Poza tym z argumentami na "nie" trudno polemizować, bo są słuszne. ;)
Możliwe, że więcej jest nisko oceniających i są głośniejsi. Jednak szeregując względem najnowszych postów na forum to oceny autorów tematów to: 10 1 3 8 10 7 3 6 1 7 2 2 2 10 10 2 2, średnia: 5, czyli tyle jaką ocenę ma serial.
"od samego początku wieści czy zdjęcia Galadrieli przedstawianej jako wojowniczki w zbroi płytowej nie robiły na mnie negatywnego wrażenia"
na mnie również.
Oglądasz na tyle nieuważnie, że Twoja opinia jest bezwartościowa. Świadczą o tym Twoje wypowiedzi "Boromir się ciągle całował z Erwinom w ostatniej części" "Widziałam Władce Pierścieni ze sto razy"
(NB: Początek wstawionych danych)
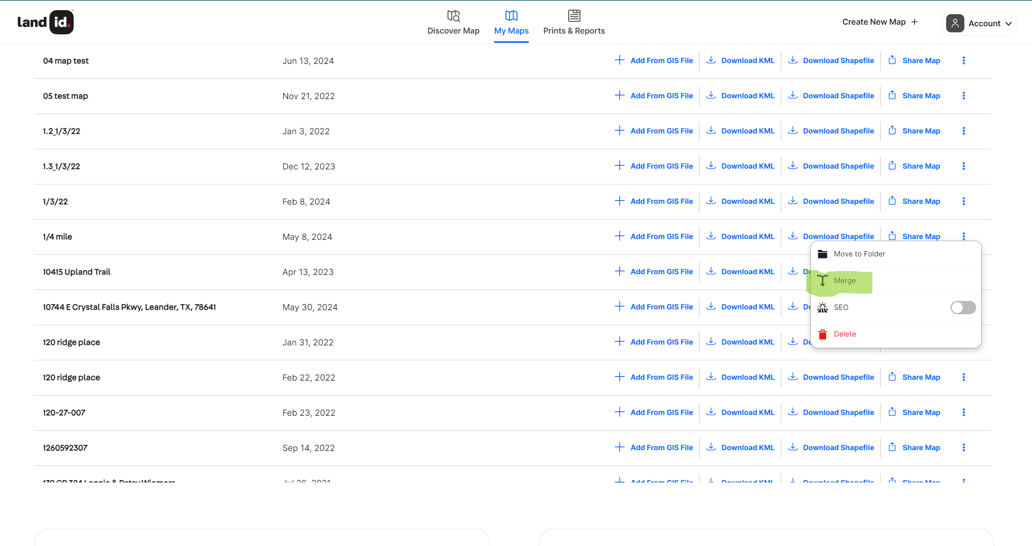Click share icon for 1/3/22 map
This screenshot has height=546, width=1032.
(892, 201)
https://www.filmweb.pl/serial/W%C5%82adca+Pier%C5%9Bcieni%3A+Pier%C5%9Bcienie+W% C5%82adzy-2022-835082/discussion/W+serialu+prawdopodobnie+pojawi%C4%85+si%C4%99+ sceny+erotyczne.,3192333?page=2#post_16799748
Albo trollujesz,
No przecież się całował, dałeś dychę trylogii to powinieneś wiedzieć, o co Ci chodzi?
O to, że skoro po obejrzeniu filmu sto razy mylisz bohaterów, to Twoje opinie o filmach się nie liczą.
Moja opinia się liczy tak jak Twoja albo nawet i bardziej bo jest moja i nie konformistyczna jak Twoja.